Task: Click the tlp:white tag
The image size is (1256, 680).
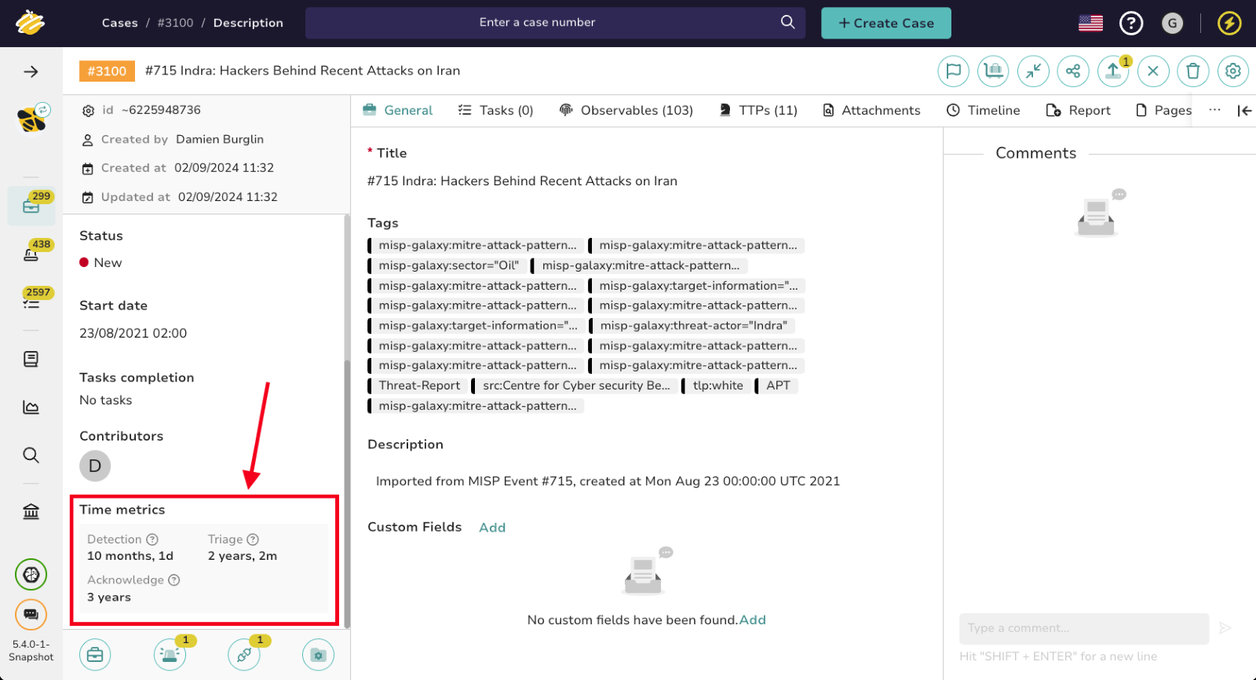Action: [x=717, y=386]
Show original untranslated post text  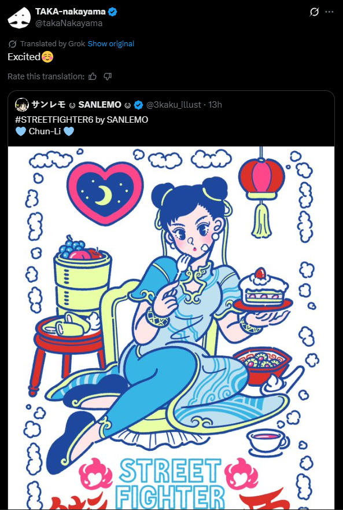pyautogui.click(x=111, y=43)
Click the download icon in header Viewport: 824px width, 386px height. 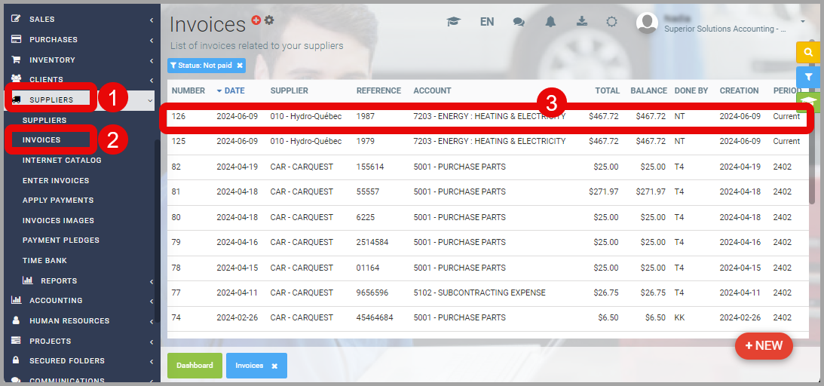(x=582, y=22)
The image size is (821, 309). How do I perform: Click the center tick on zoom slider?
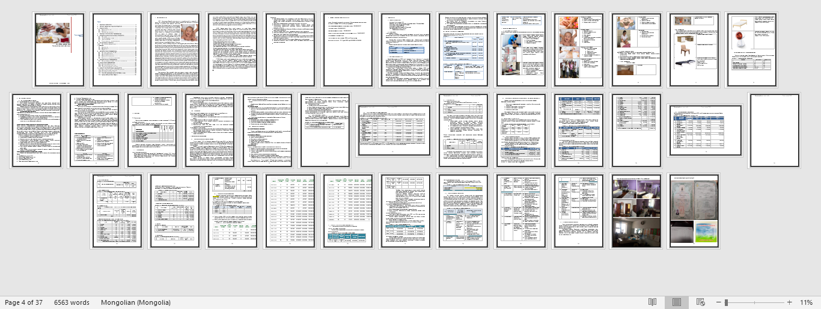tap(754, 302)
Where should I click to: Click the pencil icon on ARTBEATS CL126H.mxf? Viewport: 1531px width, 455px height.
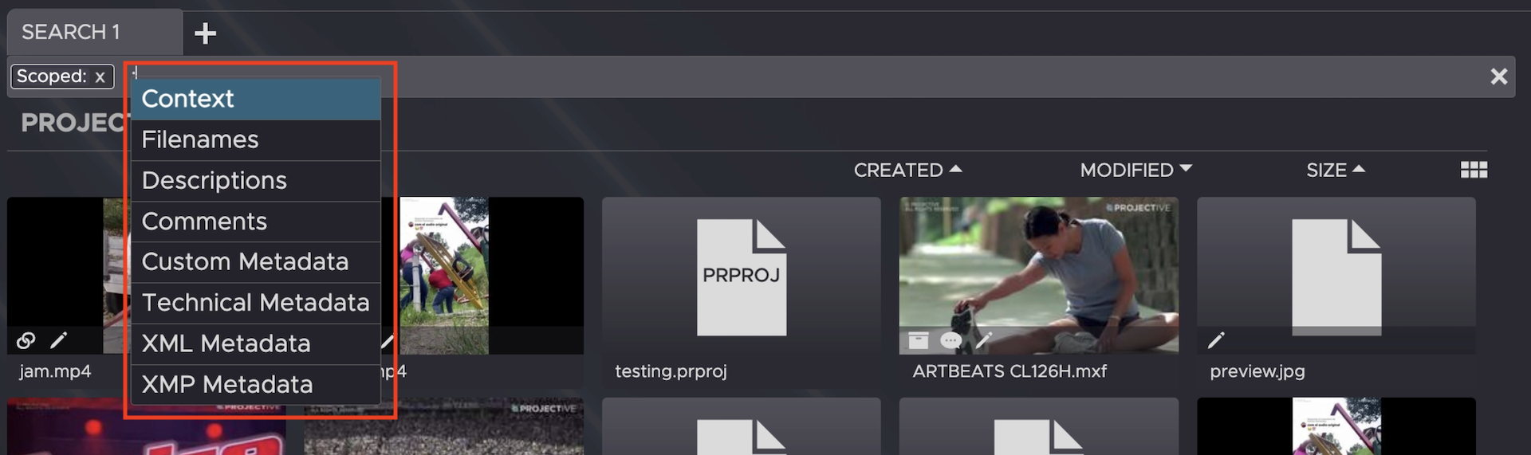click(984, 341)
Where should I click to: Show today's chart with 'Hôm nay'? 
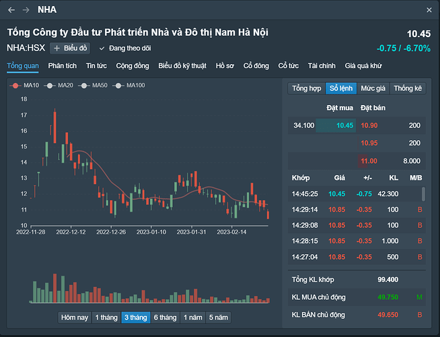[x=74, y=317]
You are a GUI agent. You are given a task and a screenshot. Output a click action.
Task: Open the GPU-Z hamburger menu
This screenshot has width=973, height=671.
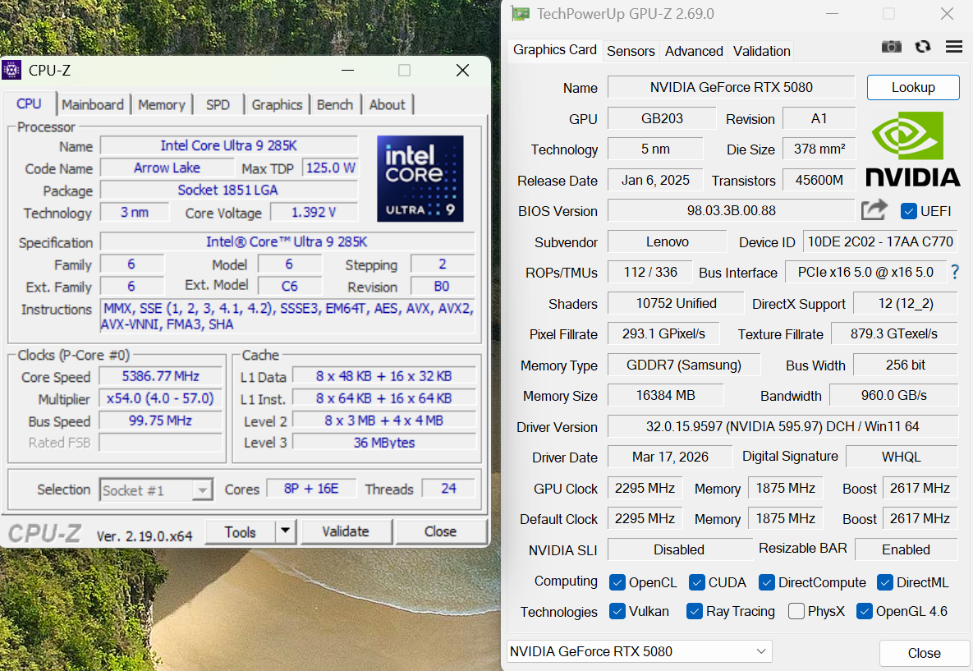pos(954,47)
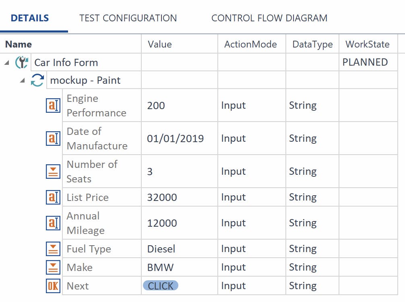This screenshot has width=405, height=302.
Task: Click the List Price text field icon
Action: click(x=54, y=197)
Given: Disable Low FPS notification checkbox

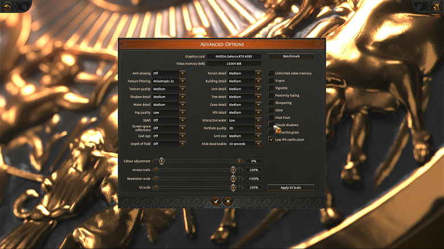Looking at the screenshot, I should pyautogui.click(x=272, y=139).
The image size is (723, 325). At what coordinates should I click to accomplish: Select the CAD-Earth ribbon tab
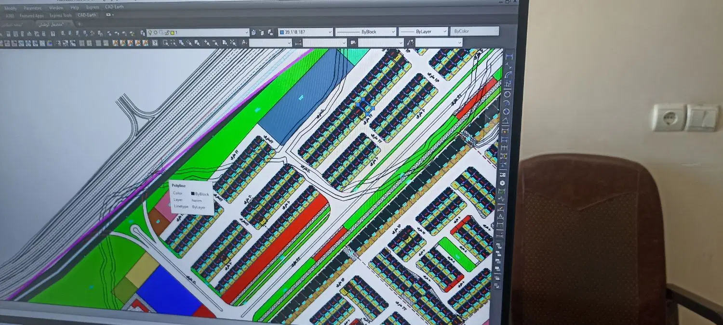point(87,15)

What the task asks — Going from the line that holds "The image size is (821, 309)." to the end of the listing above, copy each line exactly and nothing more, leaving pictures aside.

Answer box —
The image size is (821, 309). How do I perform: Click the center tick on zoom slider?
tap(754, 302)
Where should I click to: Click the pencil icon on ARTBEATS CL126H.mxf? Viewport: 1531px width, 455px height.
click(984, 341)
Where should I click to: Show today's chart with 'Hôm nay'? 
[x=74, y=317]
You are a GUI agent. You are given a task and a screenshot. Output a click action.
Task: Open the GPU-Z hamburger menu
This screenshot has width=973, height=671.
pos(954,47)
This screenshot has width=405, height=302.
Task: Click the List Price text field icon
Action: click(x=54, y=197)
Given: Disable Low FPS notification checkbox

Looking at the screenshot, I should pyautogui.click(x=272, y=139).
The image size is (723, 325). At what coordinates should I click to accomplish: Select the CAD-Earth ribbon tab
point(87,15)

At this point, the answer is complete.